» SUPPLIED RECORDS:
==============================
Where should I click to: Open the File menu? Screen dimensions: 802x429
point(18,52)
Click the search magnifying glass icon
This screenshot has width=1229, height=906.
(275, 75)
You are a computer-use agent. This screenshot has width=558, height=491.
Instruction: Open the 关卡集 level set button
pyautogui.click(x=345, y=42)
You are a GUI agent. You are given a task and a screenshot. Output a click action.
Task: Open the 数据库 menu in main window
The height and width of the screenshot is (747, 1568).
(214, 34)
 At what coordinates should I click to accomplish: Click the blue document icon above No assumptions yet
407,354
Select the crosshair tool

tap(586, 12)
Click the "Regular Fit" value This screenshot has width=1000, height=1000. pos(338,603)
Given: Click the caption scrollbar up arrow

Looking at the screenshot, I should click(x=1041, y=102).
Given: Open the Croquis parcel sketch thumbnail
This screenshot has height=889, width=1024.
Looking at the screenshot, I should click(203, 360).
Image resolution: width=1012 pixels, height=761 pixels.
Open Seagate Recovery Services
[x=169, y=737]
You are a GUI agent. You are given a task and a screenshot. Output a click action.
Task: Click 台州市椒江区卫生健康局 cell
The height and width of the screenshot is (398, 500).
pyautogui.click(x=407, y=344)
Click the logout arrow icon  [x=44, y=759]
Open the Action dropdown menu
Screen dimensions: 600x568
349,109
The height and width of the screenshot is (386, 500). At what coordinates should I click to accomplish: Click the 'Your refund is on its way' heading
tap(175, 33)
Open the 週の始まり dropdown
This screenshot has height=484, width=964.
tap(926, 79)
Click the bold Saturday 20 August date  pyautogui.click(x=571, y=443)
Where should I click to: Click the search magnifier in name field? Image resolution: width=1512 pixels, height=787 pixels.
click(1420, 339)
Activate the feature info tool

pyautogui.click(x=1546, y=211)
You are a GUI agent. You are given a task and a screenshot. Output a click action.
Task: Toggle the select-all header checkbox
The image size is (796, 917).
==============================
» GIVEN PROBLEM:
Recast every line of the material above as a Markdown table with the columns n and Line. Number the rows in order and omit blank lines.

» FULL OUTPUT:
| n | Line |
|---|---|
| 1 | Where should I click to: Open the File menu? Screen dimensions: 802x429 |
| 2 | point(18,52) |
| 3 | Click the search magnifying glass icon |
| 4 | This screenshot has width=1229, height=906. |
| 5 | (275, 75) |
| 6 | You are a computer-use agent. This screenshot has width=558, height=491. |
| 7 | Instruction: Open the 关卡集 level set button |
| 8 | pyautogui.click(x=345, y=42) |
| 9 | You are a GUI agent. You are given a task and a screenshot. Output a click action. |
| 10 | Task: Open the 数据库 menu in main window |
| 11 | The height and width of the screenshot is (747, 1568). |
| 12 | (214, 34) |
| 13 |  At what coordinates should I click to accomplish: Click the blue document icon above No assumptions yet |
| 14 | 407,354 |
| 15 | Select the crosshair tool |
| 16 | tap(586, 12) |
| 17 | Click the "Regular Fit" value This screenshot has width=1000, height=1000. pos(338,603) |
| 18 | Given: Click the caption scrollbar up arrow |
| 19 | Looking at the screenshot, I should click(x=1041, y=102). |
| 20 | Given: Open the Croquis parcel sketch thumbnail |
| 21 | This screenshot has height=889, width=1024. |
| 22 | Looking at the screenshot, I should click(203, 360). |
| 23 | Image resolution: width=1012 pixels, height=761 pixels. |
| 24 | Open Seagate Recovery Services |
| 25 | [x=169, y=737] |
| 26 | You are a GUI agent. You are given a task and a screenshot. Output a click action. |
| 27 | Task: Click 台州市椒江区卫生健康局 cell |
| 28 | The height and width of the screenshot is (398, 500). |
| 29 | pyautogui.click(x=407, y=344) |
| 30 | Click the logout arrow icon  [x=44, y=759] |
| 31 | Open the Action dropdown menu |
| 32 | Screen dimensions: 600x568 |
| 33 | 349,109 |
| 34 | The height and width of the screenshot is (386, 500). At what coordinates should I click to accomplish: Click the 'Your refund is on its way' heading |
| 35 | tap(175, 33) |
| 36 | Open the 週の始まり dropdown |
| 37 | This screenshot has height=484, width=964. |
| 38 | tap(926, 79) |
| 39 | Click the bold Saturday 20 August date  pyautogui.click(x=571, y=443) |
| 40 | Where should I click to: Click the search magnifier in name field? Image resolution: width=1512 pixels, height=787 pixels. |
| 41 | click(1420, 339) |
| 42 | Activate the feature info tool |
| 43 | pyautogui.click(x=1546, y=211) |
| 44 | You are a GUI agent. You are given a task and a screenshot. Output a click action. |
| 45 | Task: Toggle the select-all header checkbox |
| 46 | The image size is (796, 917). |